8. Big Picture Read (3 numbered insights)
1) Friday looks like stabilization, not surrender. TTD (The Trade Desk) didn’t need to bounce hard to improve the read; it needed to stop acting like a trapdoor. That’s what Friday delivered. This is not a “V-bottom confirmed” signal—it's the spring holding its anchor points after a stress test.

2) Leadership got stickier, and that’s usually constructive in a repair regime. INTU (Intuit) and NOW (ServiceNow) following through while APP (AppLovin) digests and XYZ (Block) holds is a healthier pattern than pure one-day rotation. The misread would be “less churn means risk is gone.” No—less churn here means sponsorship is getting more deliberate.

3) The return of a NEW-high leader (CF Industries) is a meaningful frame upgrade. With CF at a new yearly high and LYB still acting like trend ballast, the board has more “proof-of-work” to absorb volatility coming from the repair names. That doesn’t eliminate risk; it changes the failure mode. A spring with bolts can still snap—but it usually snaps *later* and with more obvious warnings.

9. Key Takeaways (2–3)
INTU (Intuit) taking #1 on a second up day is the strongest evidence that Thursday’s volatility was digestion inside sponsorship, not the start of a giveback.
TTD (The Trade Desk) stabilized after the high-volatility down day; that keeps the “shakeout, then base” path open—as long as it doesn’t quickly lose the 20-day area.
CF (CF Industries) printing a NEW high reintroduces the kind of above-the-200-day anchor the board had been missing, making the overall spring feel better framed.

10. Closing Perspective
In plain language: Friday was the market saying, “I’m still willing to take risk—but I want it attached to something that can hold.”

In the broader arc, that keeps the spring narrative intact and actually improves its construction: repair leaders (INTU, NOW, APP, PLTR) stayed engaged while ballast expanded (LYB plus a new-high CF).

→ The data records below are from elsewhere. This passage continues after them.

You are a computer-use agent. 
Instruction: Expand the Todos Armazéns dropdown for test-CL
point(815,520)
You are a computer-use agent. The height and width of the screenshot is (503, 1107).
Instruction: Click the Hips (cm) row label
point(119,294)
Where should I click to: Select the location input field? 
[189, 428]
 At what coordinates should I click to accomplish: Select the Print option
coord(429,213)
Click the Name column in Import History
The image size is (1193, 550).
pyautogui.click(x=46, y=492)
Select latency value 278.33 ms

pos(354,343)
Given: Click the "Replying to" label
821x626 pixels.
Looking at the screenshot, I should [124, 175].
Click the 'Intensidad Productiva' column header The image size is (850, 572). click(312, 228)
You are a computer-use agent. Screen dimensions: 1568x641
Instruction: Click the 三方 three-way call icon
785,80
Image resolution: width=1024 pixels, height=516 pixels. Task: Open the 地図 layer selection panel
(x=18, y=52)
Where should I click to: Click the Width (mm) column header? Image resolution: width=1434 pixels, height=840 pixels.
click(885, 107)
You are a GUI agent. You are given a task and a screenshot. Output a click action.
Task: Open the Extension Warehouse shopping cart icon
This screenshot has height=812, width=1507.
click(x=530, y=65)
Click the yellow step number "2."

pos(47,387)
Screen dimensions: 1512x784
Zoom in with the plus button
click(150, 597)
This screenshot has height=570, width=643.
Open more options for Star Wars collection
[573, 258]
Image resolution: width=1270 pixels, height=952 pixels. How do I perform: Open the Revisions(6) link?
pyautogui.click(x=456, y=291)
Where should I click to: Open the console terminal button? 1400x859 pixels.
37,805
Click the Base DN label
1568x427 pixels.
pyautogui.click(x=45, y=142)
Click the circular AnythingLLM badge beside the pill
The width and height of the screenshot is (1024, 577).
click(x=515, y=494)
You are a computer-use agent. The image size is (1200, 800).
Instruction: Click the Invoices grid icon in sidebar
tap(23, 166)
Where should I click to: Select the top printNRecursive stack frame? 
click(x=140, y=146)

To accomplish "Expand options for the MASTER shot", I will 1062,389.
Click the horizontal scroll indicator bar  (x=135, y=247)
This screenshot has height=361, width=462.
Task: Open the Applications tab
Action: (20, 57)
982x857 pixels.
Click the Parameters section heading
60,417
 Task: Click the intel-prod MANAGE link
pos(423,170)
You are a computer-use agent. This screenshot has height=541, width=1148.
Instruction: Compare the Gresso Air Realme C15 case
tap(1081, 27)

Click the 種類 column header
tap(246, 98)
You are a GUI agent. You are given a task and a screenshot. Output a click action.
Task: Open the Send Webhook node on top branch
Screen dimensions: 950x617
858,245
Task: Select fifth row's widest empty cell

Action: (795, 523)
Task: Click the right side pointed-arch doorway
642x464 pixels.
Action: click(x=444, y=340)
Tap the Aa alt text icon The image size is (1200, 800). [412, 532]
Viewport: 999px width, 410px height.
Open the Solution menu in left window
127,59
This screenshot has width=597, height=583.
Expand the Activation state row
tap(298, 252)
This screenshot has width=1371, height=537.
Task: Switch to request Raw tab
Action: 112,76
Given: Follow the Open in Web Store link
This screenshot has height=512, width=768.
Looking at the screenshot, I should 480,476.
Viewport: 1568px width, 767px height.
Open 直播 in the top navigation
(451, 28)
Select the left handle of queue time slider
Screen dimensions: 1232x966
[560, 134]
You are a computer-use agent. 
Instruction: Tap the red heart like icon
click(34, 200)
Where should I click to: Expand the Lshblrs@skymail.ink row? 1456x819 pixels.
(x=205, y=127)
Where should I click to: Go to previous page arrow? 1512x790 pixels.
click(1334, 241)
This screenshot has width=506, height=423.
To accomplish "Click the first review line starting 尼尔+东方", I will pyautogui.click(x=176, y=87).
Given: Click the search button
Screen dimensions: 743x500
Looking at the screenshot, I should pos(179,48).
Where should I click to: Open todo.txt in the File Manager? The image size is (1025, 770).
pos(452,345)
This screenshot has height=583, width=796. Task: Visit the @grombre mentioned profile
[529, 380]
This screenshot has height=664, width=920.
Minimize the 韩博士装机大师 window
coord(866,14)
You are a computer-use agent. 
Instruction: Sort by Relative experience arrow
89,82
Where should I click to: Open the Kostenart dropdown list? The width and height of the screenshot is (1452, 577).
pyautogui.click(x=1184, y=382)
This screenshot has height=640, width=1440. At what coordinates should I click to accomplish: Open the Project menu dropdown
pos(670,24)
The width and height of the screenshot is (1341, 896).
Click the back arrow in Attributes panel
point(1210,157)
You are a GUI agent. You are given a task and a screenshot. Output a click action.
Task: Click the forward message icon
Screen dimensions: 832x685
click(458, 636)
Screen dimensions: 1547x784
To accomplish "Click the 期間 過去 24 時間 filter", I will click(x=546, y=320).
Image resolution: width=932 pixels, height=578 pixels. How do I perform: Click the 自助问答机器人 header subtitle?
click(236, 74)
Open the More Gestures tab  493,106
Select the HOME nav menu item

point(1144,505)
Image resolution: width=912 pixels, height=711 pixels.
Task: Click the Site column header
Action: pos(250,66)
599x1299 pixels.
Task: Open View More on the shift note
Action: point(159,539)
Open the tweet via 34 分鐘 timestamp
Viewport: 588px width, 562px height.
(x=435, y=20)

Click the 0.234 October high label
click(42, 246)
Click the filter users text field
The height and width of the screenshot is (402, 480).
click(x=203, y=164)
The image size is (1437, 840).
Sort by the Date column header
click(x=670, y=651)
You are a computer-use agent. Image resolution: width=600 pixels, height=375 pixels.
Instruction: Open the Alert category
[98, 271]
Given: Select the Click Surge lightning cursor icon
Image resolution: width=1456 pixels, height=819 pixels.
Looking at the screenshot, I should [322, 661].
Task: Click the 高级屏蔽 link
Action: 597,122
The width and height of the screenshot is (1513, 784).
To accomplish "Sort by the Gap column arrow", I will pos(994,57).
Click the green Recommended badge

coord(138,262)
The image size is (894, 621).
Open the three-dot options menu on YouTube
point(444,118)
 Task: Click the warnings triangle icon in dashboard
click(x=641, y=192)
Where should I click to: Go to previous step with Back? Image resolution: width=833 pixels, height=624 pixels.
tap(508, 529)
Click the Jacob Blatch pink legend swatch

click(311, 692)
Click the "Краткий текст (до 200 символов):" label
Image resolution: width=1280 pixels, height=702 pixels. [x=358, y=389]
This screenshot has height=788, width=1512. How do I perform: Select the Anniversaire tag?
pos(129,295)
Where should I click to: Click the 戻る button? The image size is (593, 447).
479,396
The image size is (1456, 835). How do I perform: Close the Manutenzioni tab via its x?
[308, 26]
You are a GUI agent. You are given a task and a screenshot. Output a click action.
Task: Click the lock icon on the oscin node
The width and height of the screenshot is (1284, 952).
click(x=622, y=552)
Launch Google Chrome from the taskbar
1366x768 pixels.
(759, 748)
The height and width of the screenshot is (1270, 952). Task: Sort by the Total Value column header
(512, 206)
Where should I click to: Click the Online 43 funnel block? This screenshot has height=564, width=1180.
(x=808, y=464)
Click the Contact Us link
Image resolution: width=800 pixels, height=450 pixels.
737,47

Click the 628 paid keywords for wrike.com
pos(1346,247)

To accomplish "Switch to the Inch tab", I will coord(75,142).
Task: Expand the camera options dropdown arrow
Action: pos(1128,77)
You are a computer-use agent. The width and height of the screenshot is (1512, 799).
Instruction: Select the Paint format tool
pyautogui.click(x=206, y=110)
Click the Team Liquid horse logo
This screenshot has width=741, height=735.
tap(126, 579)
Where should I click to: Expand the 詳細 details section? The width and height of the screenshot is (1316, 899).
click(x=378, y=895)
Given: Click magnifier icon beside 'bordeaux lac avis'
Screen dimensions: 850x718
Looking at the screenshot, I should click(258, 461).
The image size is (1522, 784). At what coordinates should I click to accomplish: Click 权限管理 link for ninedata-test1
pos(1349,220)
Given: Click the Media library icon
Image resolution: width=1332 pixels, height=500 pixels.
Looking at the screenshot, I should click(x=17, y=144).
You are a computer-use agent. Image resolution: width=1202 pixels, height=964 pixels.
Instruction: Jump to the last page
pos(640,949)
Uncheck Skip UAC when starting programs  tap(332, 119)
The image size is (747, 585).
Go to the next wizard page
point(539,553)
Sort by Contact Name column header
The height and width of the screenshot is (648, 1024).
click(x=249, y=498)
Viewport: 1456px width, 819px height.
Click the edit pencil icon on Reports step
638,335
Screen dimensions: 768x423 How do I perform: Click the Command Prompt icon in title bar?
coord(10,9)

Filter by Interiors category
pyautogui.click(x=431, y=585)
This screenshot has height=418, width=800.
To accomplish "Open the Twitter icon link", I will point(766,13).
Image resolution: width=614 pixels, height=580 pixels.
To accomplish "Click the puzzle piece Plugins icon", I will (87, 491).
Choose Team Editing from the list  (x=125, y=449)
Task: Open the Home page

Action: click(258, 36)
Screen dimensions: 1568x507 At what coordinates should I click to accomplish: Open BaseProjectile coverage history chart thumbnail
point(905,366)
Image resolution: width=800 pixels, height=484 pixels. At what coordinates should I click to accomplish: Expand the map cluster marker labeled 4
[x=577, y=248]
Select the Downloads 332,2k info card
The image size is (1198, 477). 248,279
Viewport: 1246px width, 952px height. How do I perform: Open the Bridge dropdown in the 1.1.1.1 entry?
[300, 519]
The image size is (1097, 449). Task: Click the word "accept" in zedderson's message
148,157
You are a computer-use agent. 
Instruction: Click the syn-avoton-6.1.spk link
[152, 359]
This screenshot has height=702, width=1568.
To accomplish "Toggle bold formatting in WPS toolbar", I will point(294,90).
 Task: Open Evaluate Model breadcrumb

That is not a melt-up signal; it’s a “tight and supported” signal.

This stays constructive as long as INTU (Intuit) and NOW (ServiceNow) keep defending their short-term rails while leaning into the 50-day battles, and as long as APP (AppLovin) digests without losing the upper-400s/490s zone—unless TTD (The Trade Desk) rolls back under its 20-day quickly *and* the board loses the new-high/ballast element (CF/LYB), because that’s when the spring stops being coiled and starts being unfastened.